A seminary prof said with great seriousness that we ought to ordain only those whom we cannot persuade to do something else, since what a pastor will face is that troublesome!

In the same way, those who would be lay members of the church need to get into this with their eyes wide open.

We are all in for a difficult time.

Neighbors may think us a bit kooky.

We may decide that some of the organizations to which we belong take too much time and are not really compatible with the Gospel of Jesus Christ.

We may feel a strong need to be with our fellow Christians whenever we gather for worship, instead of lolling in bed or shopping, or whatever else on Sunday morning.

We are going to have other Christians talking with us about what we would otherwise consider our private business, that is, how we use our time, money, and abilities....and we are always asking about the welfare of another.

We are going to have a pastor reminding us again and again about the gifts that each of us have received from God,

the tasks and responsibilities that come along with the gifts,

and proposing that if we want to live in the community of the Good News that we think and speak and act in certain ways and avoid others.

We will be invited into another way of life.

Yes, all of this can be downright uncomfortable and a lot of work

as we begin to discover what it means to be a servant in the way that Jesus means it.

We'd rather talk about things, appoint a committee to investigate,

declare that it is someone else's job,

 decide to mind our own business,

find that there is a conflict with my social organization...

or any of a number of other excuses instead of saying

“Because I have heard the Gospel, I will do what is needed.”

 

Test cases:

(1)  Many years ago, our Synod helped to get the Shepherd of the Streets program started here in Williamsport.

But I also remember the year that the paltry $1,000 for the Shepherd was cut from the Synod's budget in order to continue funding a lobbyist in Harrisburg.

We know how it works: talk and talk, complain about what the government should do, but no money to actually do what is needed with people... no money to be a servant.

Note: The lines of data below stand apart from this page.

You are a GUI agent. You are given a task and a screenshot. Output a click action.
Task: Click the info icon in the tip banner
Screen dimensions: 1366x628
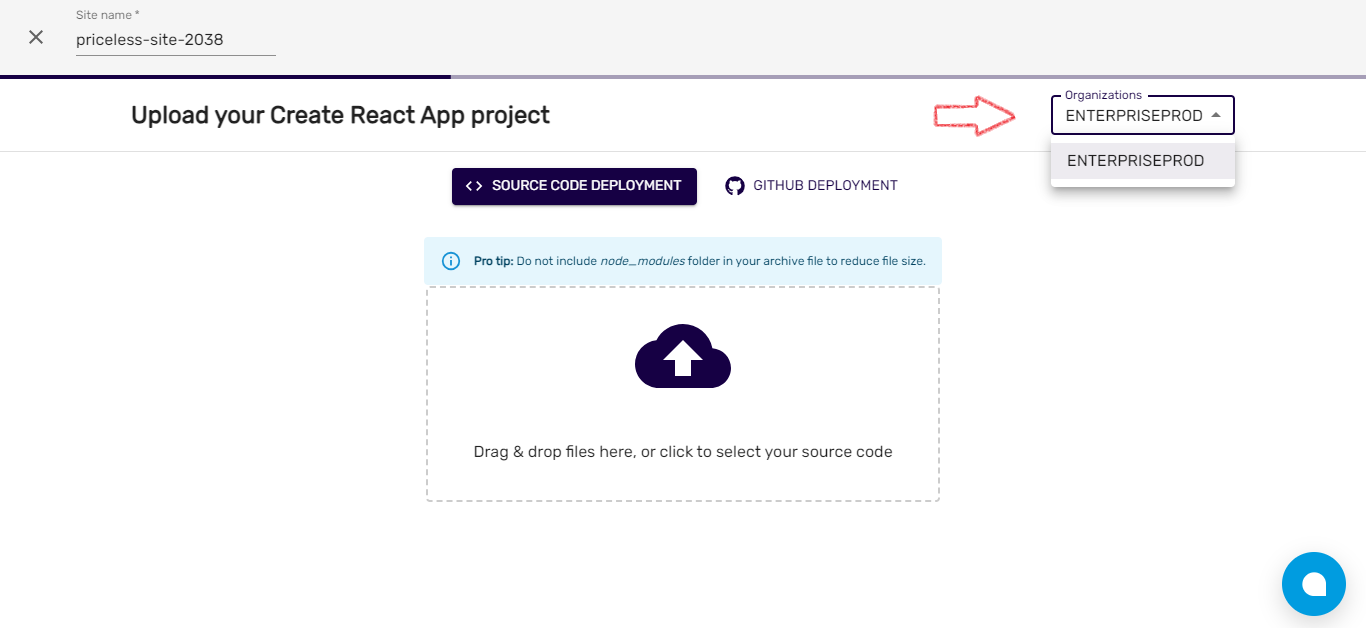pyautogui.click(x=450, y=261)
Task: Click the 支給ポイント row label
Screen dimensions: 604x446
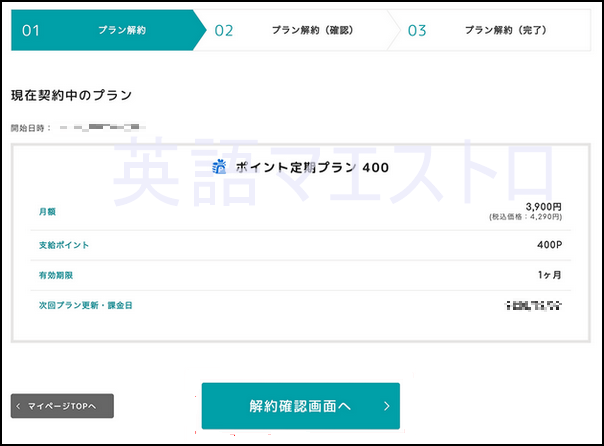Action: point(60,245)
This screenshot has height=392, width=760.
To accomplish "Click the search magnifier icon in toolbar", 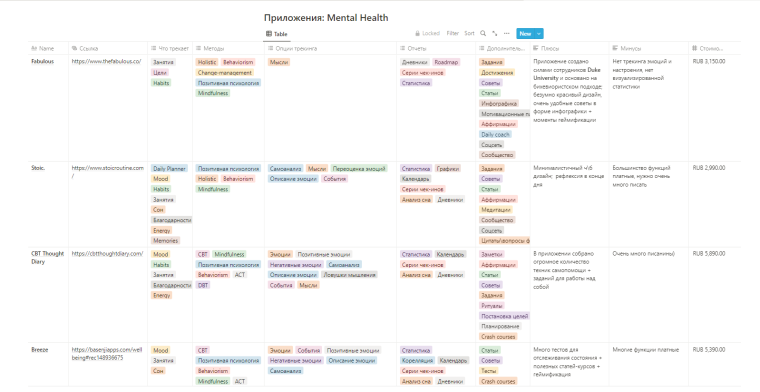I will 483,33.
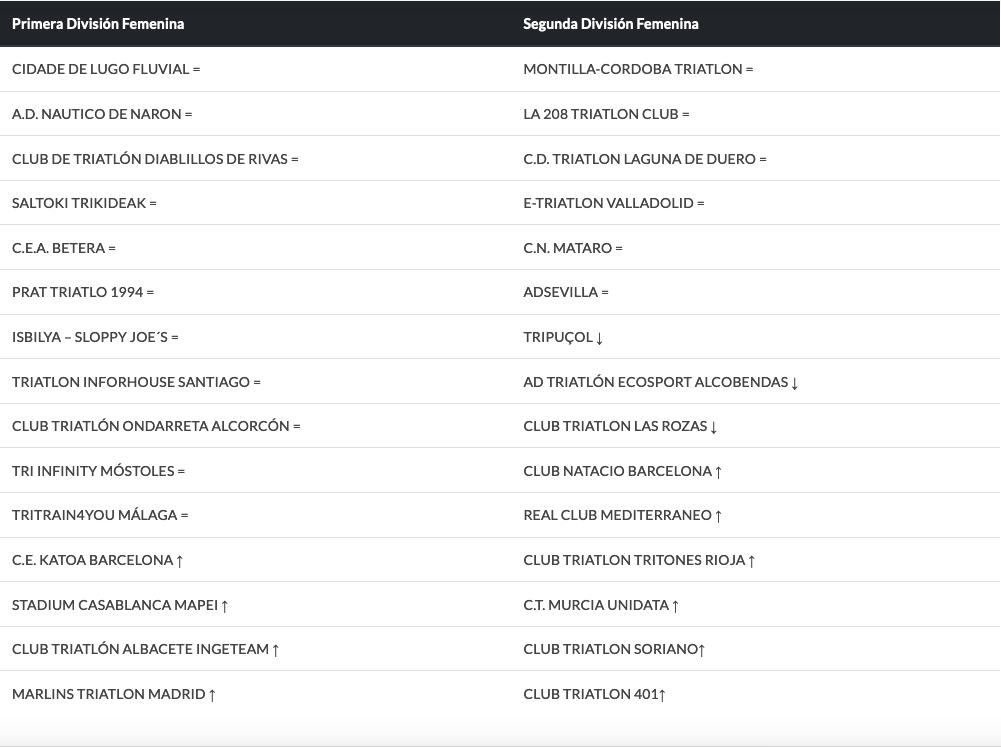The height and width of the screenshot is (747, 1001).
Task: Select the MONTILLA-CORDOBA TRIATLON entry
Action: point(632,69)
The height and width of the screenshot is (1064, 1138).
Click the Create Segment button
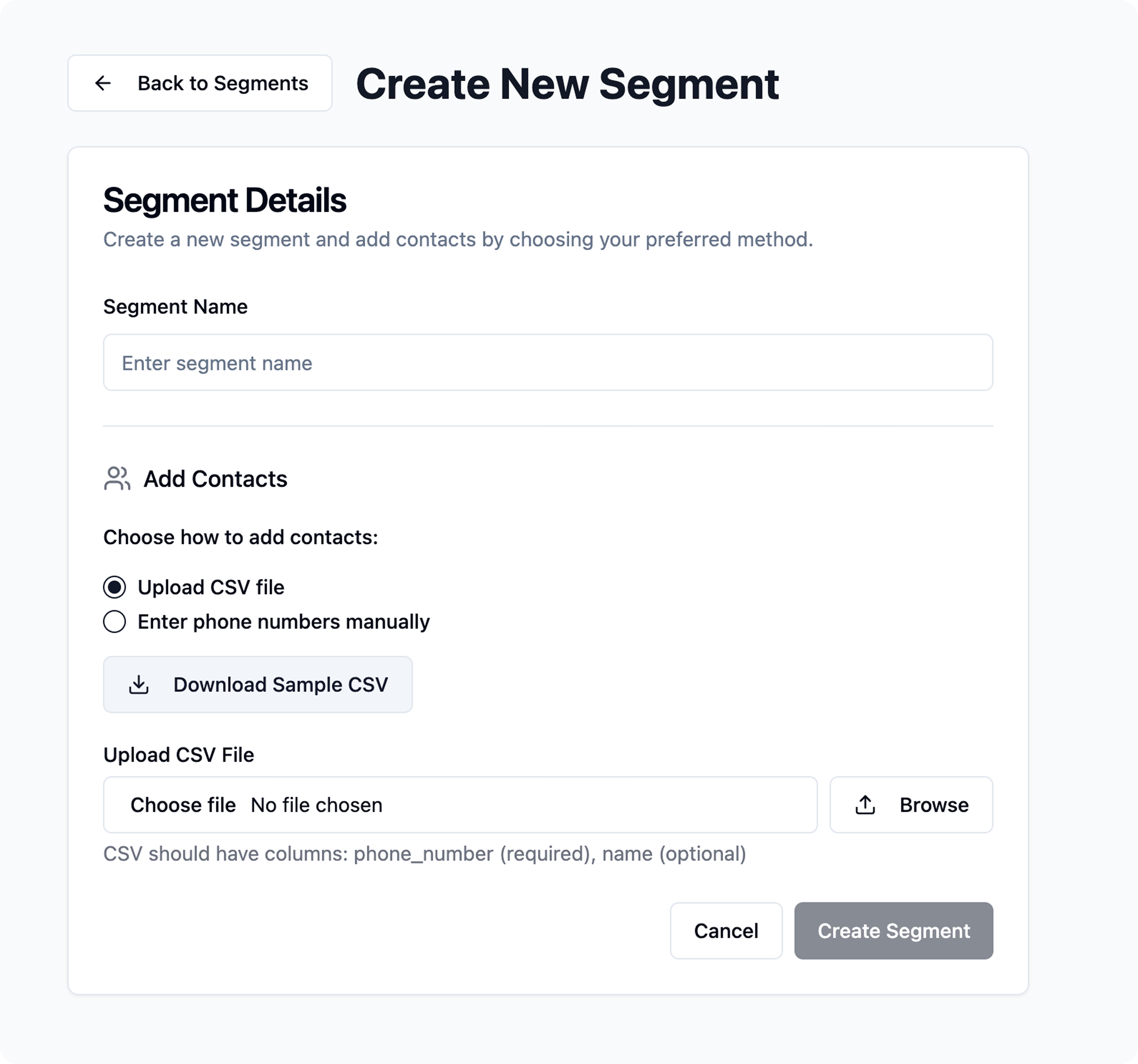(893, 931)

[Of course there are more twists to the story, for another time.]

 

(2)  About 25 years ago when the congregation I was serving then was in the midst of budget building, and things were a little tense, I handed each council member a sealed envelope containing a printout of their personal giving.

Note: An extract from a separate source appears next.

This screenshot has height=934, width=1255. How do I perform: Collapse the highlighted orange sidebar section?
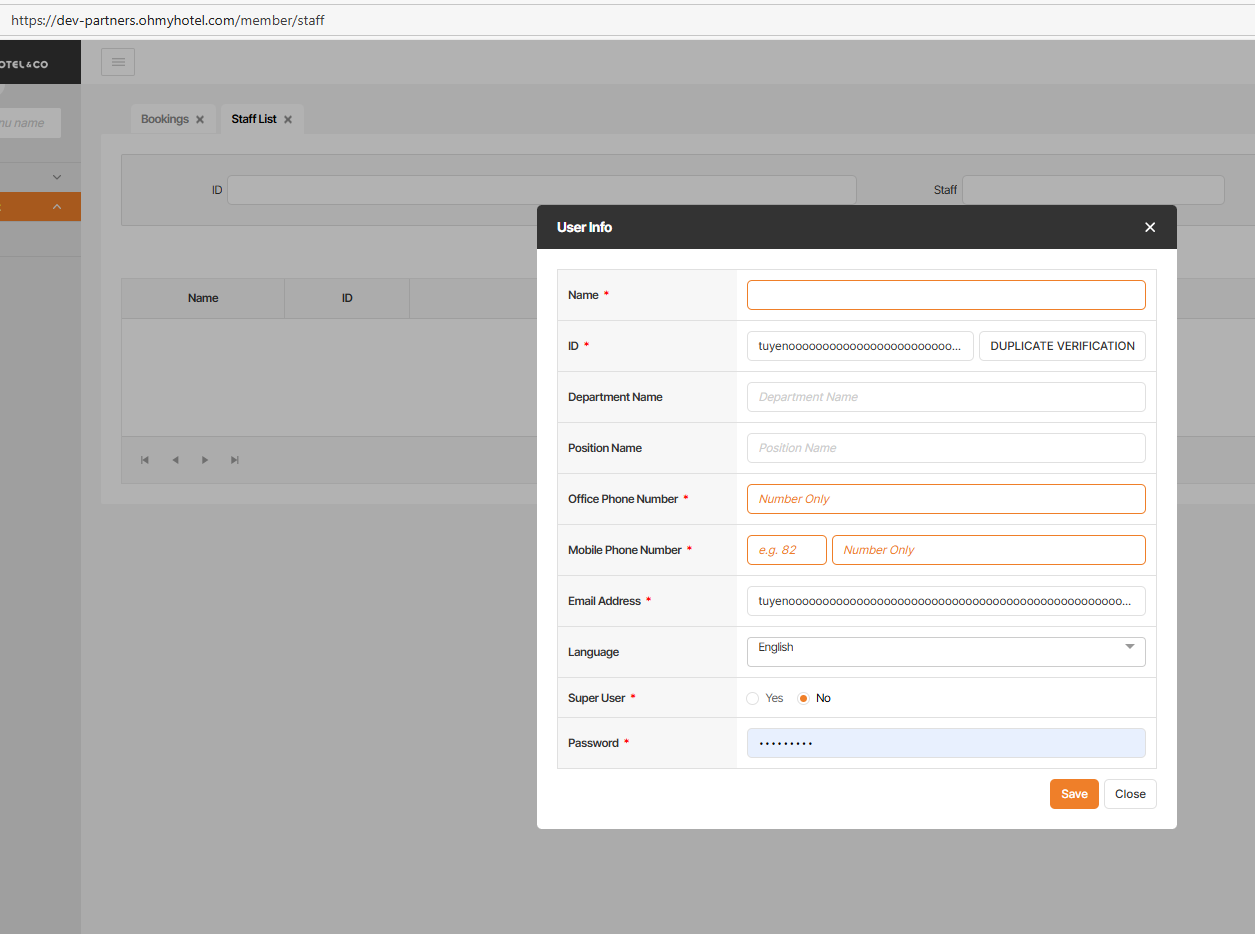tap(56, 207)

I didn't put anyone on the spot, but simply asked each person to open his/her envelope and think how their family's financial contributions matched up with the blessings they had received from God.

There was a very uncomfortable silence around the table that night.

But it did get everyone thinking about the right basis for decision-making.

 

(3)Sometimes yard sales are merely to line the pocket of the one putting it on, but our bazaar is different. 

Except for two small bills, all of the proceeds of the bazaar are given to programs or organizations that directly help people.

The women have already met to plan how to divide that $1,100 in order to do the most good.

Little talk; mostly action.

 

(4)Stephen Ministers met this week and the topic was how difficult it can be to do good things.

We told stories from our experiences about awkward scenes, hesitations, and frustrations in trying to accomplish what the program sets out to do.

But we did not say that we would stop doing things because of the difficulties.

We'll recognize them, and go on, by the grace of God we will be working around them or through them.

And we ended the session by hand-writing greeting cards to all our special needs folks, ...a positive, good thing.

 

James urges us today: Show by your good life that your good works are done with gentleness born of wisdom.” [James 3:13]

Jesus adds, “Whoever wants to be great...must be servant of all....”

No, it is not easy, this obedience, this humiliation, this death to the old.

But it is the life to which Jesus calls us, and the way which he shows us.  Amen.

 

Please note: The preceding sermon is provided as a resource for the thought, prayer, and meditation of the members and friends of St. Mark's. It is the residue of a verbal event, and thus it does not have academic footnotes and other details that would be expected in a written document. The writer gladly acknowledges the prior thought and work of many Christians before him.